*** Opening of Excerpt ***

Migrants are detained in a tented, air-conditioned cage at a Border Patrol detention facility in Tornillo, Texas, Thursday, Aug. 15, 2019. Immigrants held in U.S. detention facilities filed a lawsuit Monday demanding adequate medical care and treatment and accommodations for disabilities. (Cedar Attanasio / AP)
By Amy Taxin Associated Press

LOS ANGELES – Immigrants held in U.S. detention facilities filed a lawsuit Monday demanding adequate medical care and treatment and accommodations for disabilities.

In the suit filed by disability and civil rights advocates in U.S. District Court, immigrants said they’re placed in isolation as punishment and denied recommended medical treatment and surgery. Some said they’ve been denied wheelchairs and a deaf detainee who communicates in American Sign Language said he has not been provided an interpreter.

Monica Porter, a staff attorney at Disability Rights Advocates, said the problems harm disabled immigrants and threaten anyone in one of Immigration and Customs Enforcement’s more than 50,000 detention beds who winds up getting sick or isolated from other detainees.

“Frankly, we haven’t found a facility that does it well,” she said.

A message seeking comment left for Immigration and Customs Enforcement was not immediately returned.

The lawsuit cites problems at facilities including a privately-run center in Adelanto California, and Teller County Jail in Colorado.

Advocates said they want to see changes in medical treatment and policies for the immigrants, who are fighting deportation.

*** Close of Excerpt ***
*** Opening of Data under study ***

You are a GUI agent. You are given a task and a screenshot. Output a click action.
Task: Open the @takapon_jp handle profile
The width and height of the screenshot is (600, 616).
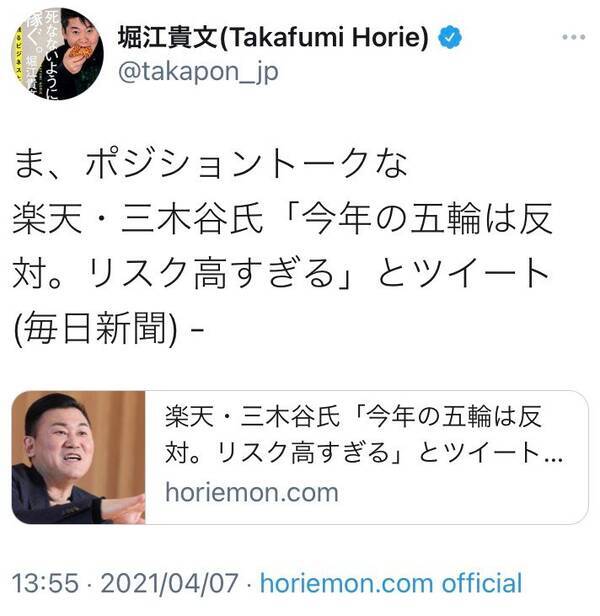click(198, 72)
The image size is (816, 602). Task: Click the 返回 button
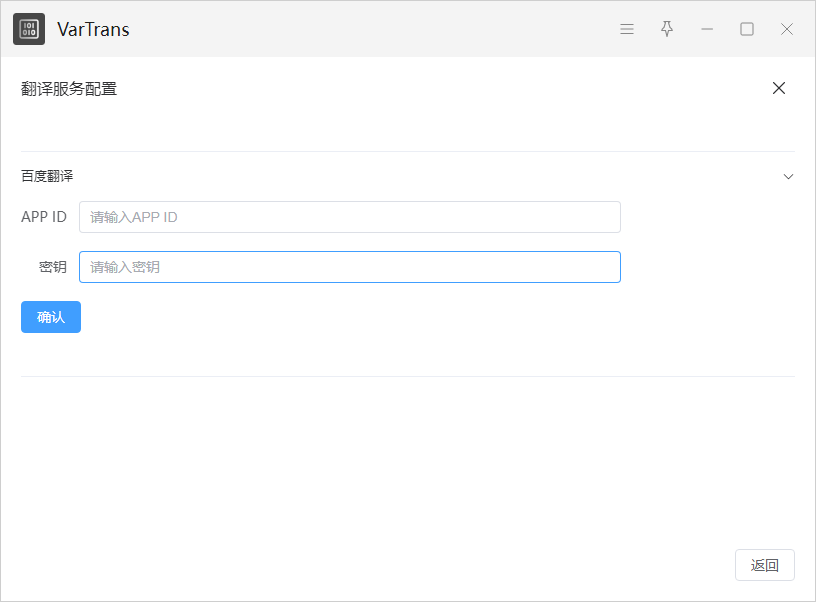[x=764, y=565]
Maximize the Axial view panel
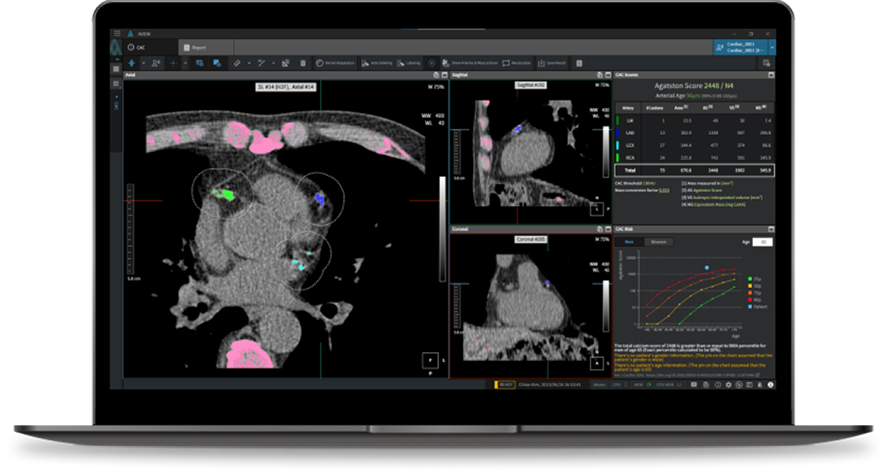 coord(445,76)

*** Close of Data under study ***

[Tasks for this exercise]
**a)** According to the article about the immigrant detention lawsuit, why does Monica Porter say the problems reach beyond disabled immigrants? Please answer in one to three sentences.
**b)** Carry on the article about the immigrant detention lawsuit, starting after its final sentence.
The records have no connection to the article about the immigrant detention lawsuit.

[Per-task answers]
**a)** She says the problems also threaten anyone in one of Immigration and Customs Enforcement's more than 50,000 detention beds who ends up getting sick or isolated from other detainees.

**b)**
One of the plaintiffs, Faour Abdullah Fraihat, has been detained in Adelanto for more than two years and lost vision in his left eye. While an off-site doctor recommended surgery in April, immigration authorities didn’t provide it and he was told last month his vision couldn’t be restored, according to the lawsuit.

Fraihat, 57, who has back and knee pain, said he was given a wheelchair but it was taken away after a month. For more than a year, he relied on officers to bring him food, the suit said.

He said he fears returning to Jordan because he was threatened after converting to Christianity.

Another detainee at the facility about 60 miles northeast of Los Angeles said he was placed in segregation for a week after filing a grievance against an officer, the suit said.

“Our goal is to force the government to either comply with the law and ensure immigrants receive adequate medical and mental health care and disability accommodation, or end immigrant detention,” said Lisa Graybill, deputy legal director for criminal justice reform at the Southern Poverty Law Center.